Khalid Iqbal Malik, President, Islamabad Chamber of Commerce and Industry said that Pakistan’s trade deficit was around $20 billion when the current government came into power in 2013 and business community was expecting that the government would take strong measures to promote exports for reducing trade deficit. However, during the period from 2013 to 2017, trade deficit has increased by almost 50% which showed that the policies of the current government have failed to promote exports up to the real potential of the country.
He said that under the 3-year Strategic Trade Policy Framework, the government had set an annual export target of $35 billion by 2018, but in the 11 months of the current fiscal year, export have fallen to $18.54 billion from $19.14 billion during the same period of previous year while imports were on the rise which should be a cause of concerns for the policymakers.
He said exports were falling despite government’s claims of providing round-the-clock power supply to the industry.
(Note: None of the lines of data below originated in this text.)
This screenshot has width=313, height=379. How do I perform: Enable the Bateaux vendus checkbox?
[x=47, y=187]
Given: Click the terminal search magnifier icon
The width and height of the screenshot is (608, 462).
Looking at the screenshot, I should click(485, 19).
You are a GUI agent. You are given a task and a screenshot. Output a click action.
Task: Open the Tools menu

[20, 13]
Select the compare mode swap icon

He said that government was also providing Rs.3 per unit concession in electricity tariff to export-oriented industries since 2016, but all these concessions have failed to arrest the falling trends of exports. He said to boost exports, the Prime Minister had announced a subsidy package of Rs180 billion for textile, clothing, sports, surgical, leather and carpet sectors. However, the impact of this package on exports was yet to be seen.
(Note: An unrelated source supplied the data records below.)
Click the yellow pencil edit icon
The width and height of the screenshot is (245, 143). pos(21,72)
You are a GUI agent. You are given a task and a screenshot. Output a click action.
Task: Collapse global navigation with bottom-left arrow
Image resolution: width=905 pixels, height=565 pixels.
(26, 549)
Khalid Iqbal Malik said that Pakistan was heavily depending on textiles industry for exports while the share of textiles was on the decline in the global export market. He urged that government should reconsider its export policy and make a new strategy to promote exports of engineering goods and value added IT products that would give significant boost to our exports and reduce trade deficit.
He said the main reason of falling exports was that the government has not addressed the challenges hurting the export-oriented industries as no effective measures were taken in the budget 2017-18 for industrial progress, increase in exports, reduction in the cost of production and enhancing the competitiveness of Pakistani goods in the international market.
He said that under the STPF 2015-18, the government had notified five cash support schemes to improve product design, encourage innovation, facilitate branding and certification, upgrade technology for new machinery and plants, provide cash support for plant and machinery for agro-processing and give duty drawbacks on local taxes. He stressed it was high time that government should fully honour its commitments with exporters to turn around the dwindling exports and decrease rising trade deficit.